_SOURCE TEXT:_
· · ·

EDIT: Your chosen example is not ideal, in such that it has a fairly large alphabet (i.e. all possible input characters) of at least [a-zA-Z0-9], the linked answer limited itself to [01] for a reason ;-) Never the less here is how I would start out:

{
# in state '' we have not yet processed/consumed any input
# it is the start state
# the only valid input is a 'w'
'': {'w': 'w'},    

# in state 'w' we a have already consumed a 'w'
# the only valid input is another 'w'   
'w': {'w': 'ww'},

# in state 'ww' we have previously consumed 'ww'
# the only valid input is still only a 'w'  
'ww': {'w': 'www'},

# now the only valid input is a '.'
'www': {'.': 'www.'},

# this is where your example becomes unpractical:
# we have to add a transition for every valid input
# (you could get around this by using a defaultdict and some kind of special signal value, but im not quite sure you are up to that)
'www.': {'a': 'www.*', 'b': 'www.*', ...},

# I used the star in this state name to symbolize multiple (at least one) valid character
# we only leave this state if we encounter a '.' 
'www.*': {'.': 'www.*.', 'a': 'www.*', 'b': 'www.*', ...},

# it should be obvious how to continue from here 
'www.*.': ...

· · ·

_RAW DATA:_
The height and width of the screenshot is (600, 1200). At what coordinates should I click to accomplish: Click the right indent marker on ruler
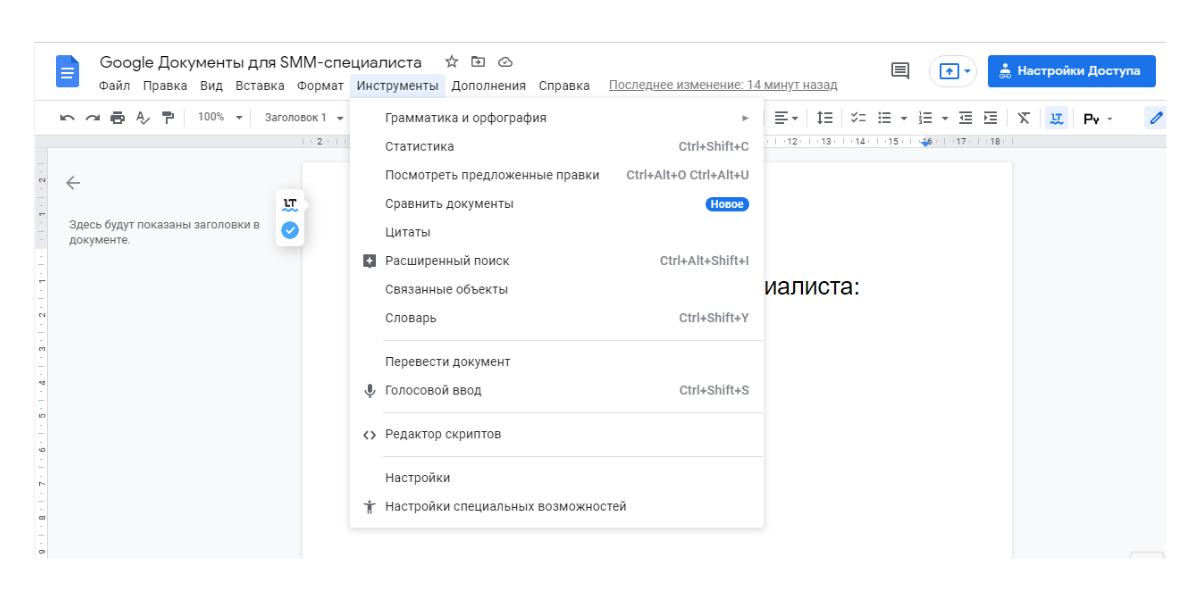[926, 143]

· · ·

_DIRECTIVE 1:_
From the state-machine answer, list every non-empty state name that appears as a key in the dictionary.
_DIRECTIVE 2:_
Rewrite the state-machine answer between "# now the only" and "up to that)", inclusive, changing "transition" to "rule".
_DIRECTIVE 3:_
According to the state-machine answer, what does the star in a state name symbolize?

_FINAL RESULT 1:_
'w'
'ww'
'www'
'www.'
'www.*'
'www.*.'

_FINAL RESULT 2:_
# now the only valid input is a '.'
'www': {'.': 'www.'},

# this is where your example becomes unpractical:
# we have to add a rule for every valid input
# (you could get around this by using a defaultdict and some kind of special signal value, but im not quite sure you are up to that)

_FINAL RESULT 3:_
Multiple (at least one) valid characters.